◆ AVAILABLE DATA ◆
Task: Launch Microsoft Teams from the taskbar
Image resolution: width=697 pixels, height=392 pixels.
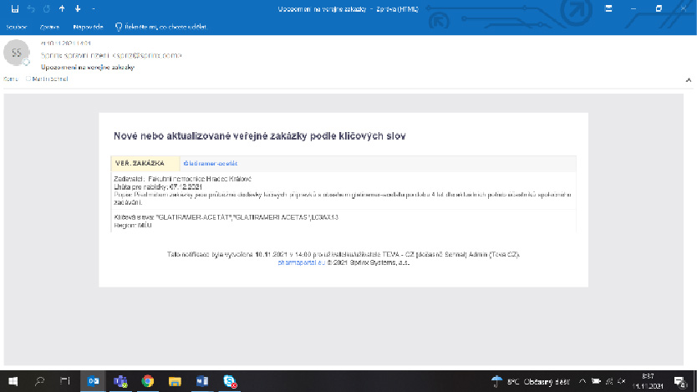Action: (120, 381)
...
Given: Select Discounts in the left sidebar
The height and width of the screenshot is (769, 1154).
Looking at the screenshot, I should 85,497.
---
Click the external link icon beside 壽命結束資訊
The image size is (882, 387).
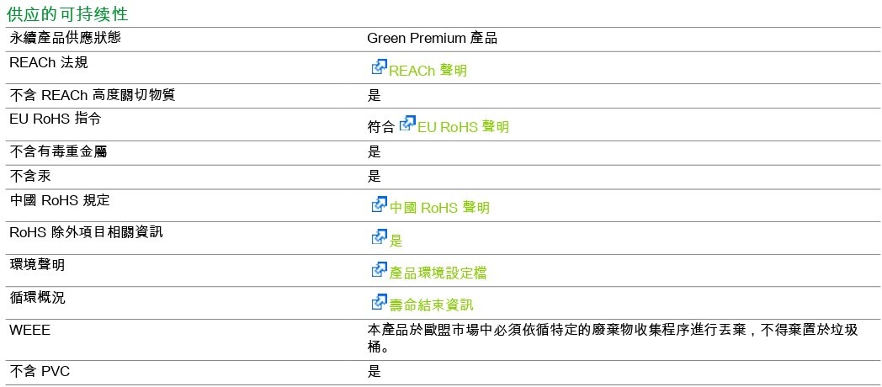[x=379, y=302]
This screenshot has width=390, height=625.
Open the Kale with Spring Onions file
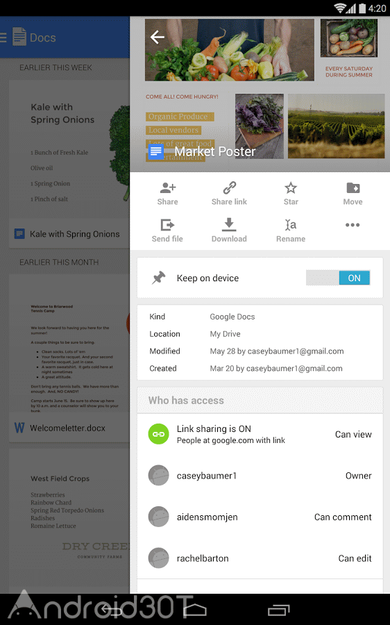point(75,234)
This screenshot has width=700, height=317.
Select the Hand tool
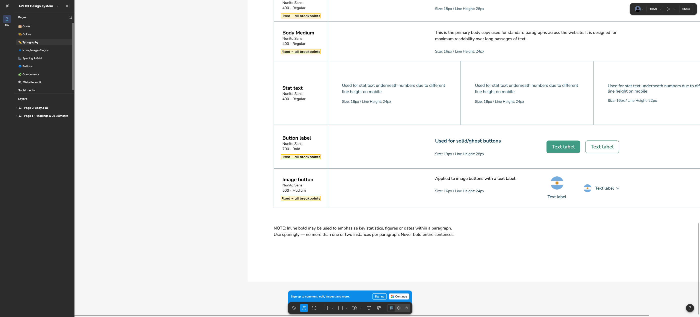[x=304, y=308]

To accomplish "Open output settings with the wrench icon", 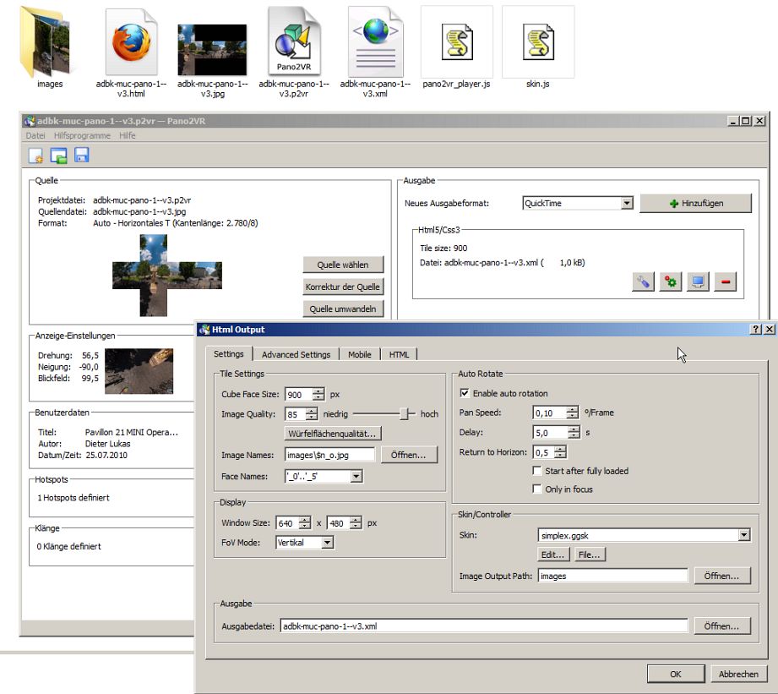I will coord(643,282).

◆ INSTRUCTIONS FOR THE TASK ◆
Go through the material line by line, tally each line containing "This", and give the total only.

◆ EXERCISE ANSWER ◆
2